Selon la plainte, la journaliste a "trouvé le courage d'en parler (...) avec la libération de la parole de la femme et l'affaire Nicolas Hulot", visé depuis la fin novembre par une enquête préliminaire pour "viol et agressions sexuelles".

"On se réjouit" de l'ouverture de cette enquête, a réagi l'avocate de la plaignante, Me Laure Heinich.

L'animateur a démenti de son côté ces accusations. "Je connais cette personne, et j'ai travaillé avec elle. Je reconnais m'être baigné avec elle dans la piscine de cet hôtel. Mais je n'ai jamais tenté de l'embrasser de force, ni elle, ni jamais personne d'autre", a-t-il répondu samedi au Parisien.

Ces faits, vieux de plus de huit ans, sont possiblement prescrits car la prescription en la matière est de six ans.

Figure de BFM TV, le journaliste a réitéré sa position mardi soir au début du lancement sur cette chaîne de sa nouvelle émission politique "La France dans les yeux" - un entretien mené en régions et en direct avec les principaux candidats à l'Elysée.

"J’ai décidé de ne pas m’exprimer à ce sujet; je conteste les faits raportés par la presse et je laisse la justice faire son travail", a-t-il réagi face Valérie Pécresse, sa première invitée.

La candidate LR à la présidentielle avait conditionné sa participation à un "propos introductif" en début d'émission, "ce que BFMTV a accepté", avait indiqué son entourage.

"Je respecte la présomption d'innocence", a indiqué Mme Pécresse, mais souhaitant "lui dire les choses en face", elle a ajouté que "si ces accusations sont avérées, elles sont graves et elles doivent être condamnées".

- "Pertinence" du maintien à l'antenne -

A la suite des révélations, le groupe Altice Media, propriétaire de RMC et BFMTV, a annoncé dimanche lancer une enquête interne, notamment "pour s'assurer qu'aucun fait de ce type n'a été porté à la connaissance des managers ou collègues des intéressés (plaignante et mis en cause)".

"Nous ne minimisons pas cette accusation, ni lui donnons une dimension disproportionnée", avait déclaré dimanche au Parisien Marc-Olivier Fogiel, directeur général de BFMTV, dont le dispositif pour l'élection présidentielle accorde une place centrale à Jean-Jacques Bourdin.

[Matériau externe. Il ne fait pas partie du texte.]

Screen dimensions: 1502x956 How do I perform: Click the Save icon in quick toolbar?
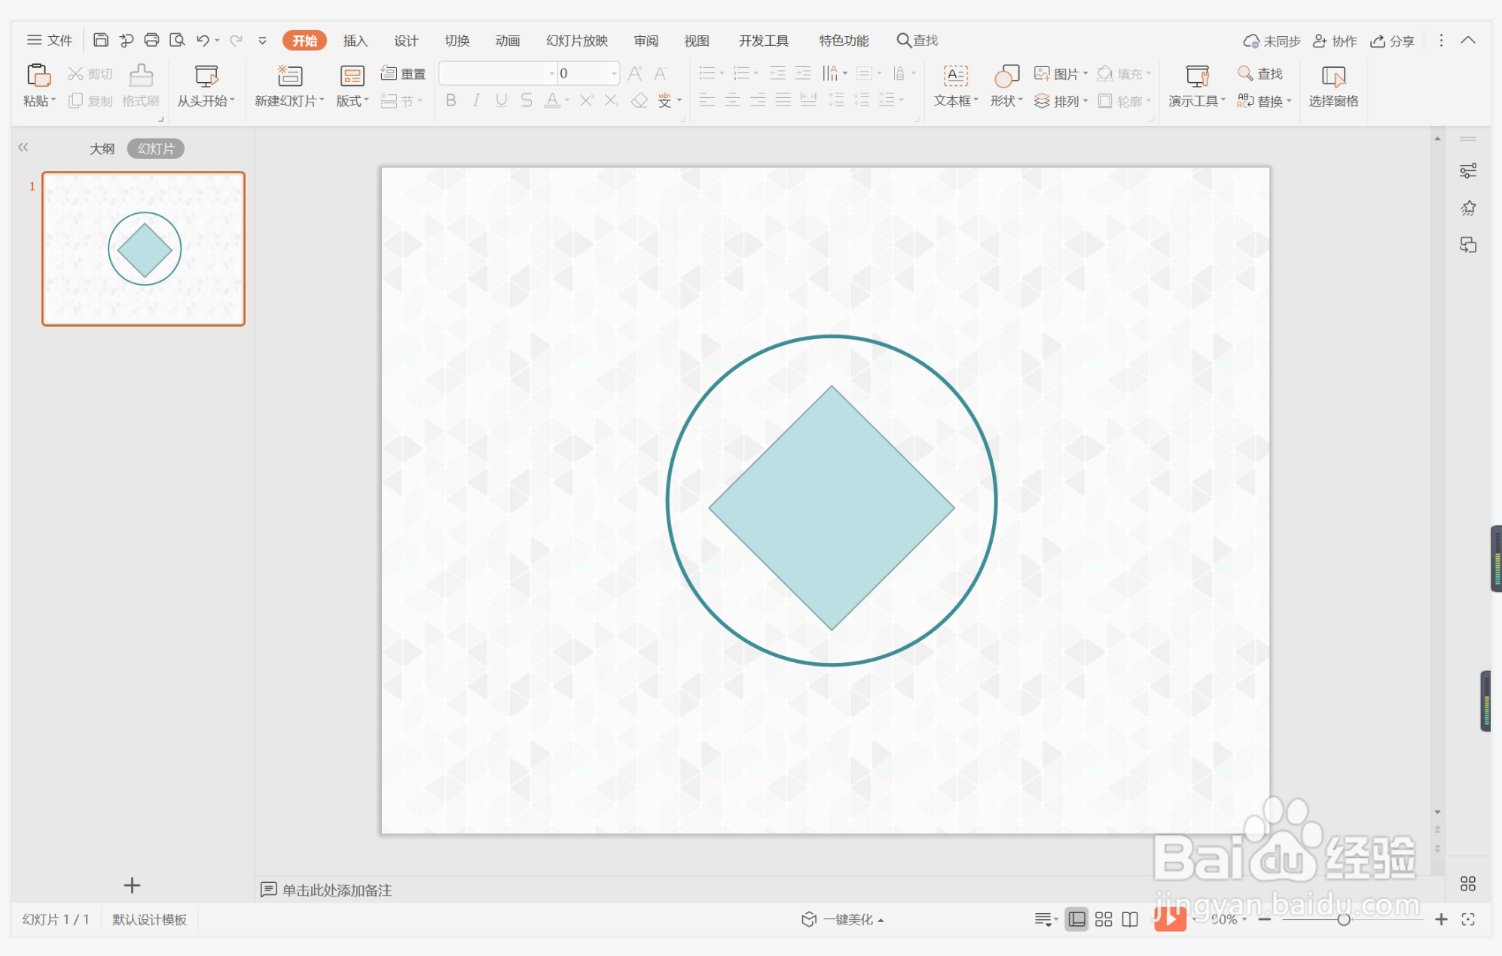click(101, 40)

"Il n'y a rien qui empêche Jean-Jacques Bourdin de faire son travail. Une simple plainte ne justifie pas le fait de disqualifier quelqu'un", avait-il ajouté.

Sollicité mardi par l'AFP, le groupe Altice n'a pas souhaité faire de nouveau commentaire.

Les SDJ de BFMTV, RMC et RMC Sport se sont pour leur part interrogées dimanche "sur la pertinence du maintien à l'antenne de Jean-Jacques Bourdin le temps de l'enquête".

Écarté de la matinale de RMC à l'été 2020 après 19 ans de service, Jean-Jacques Bourdin mène sa dernière saison à la tête de l'interview politique phare de 8H30. Connu pour ses interviews sans concession, il a commencé comme journaliste sportif sur RTL en 1976.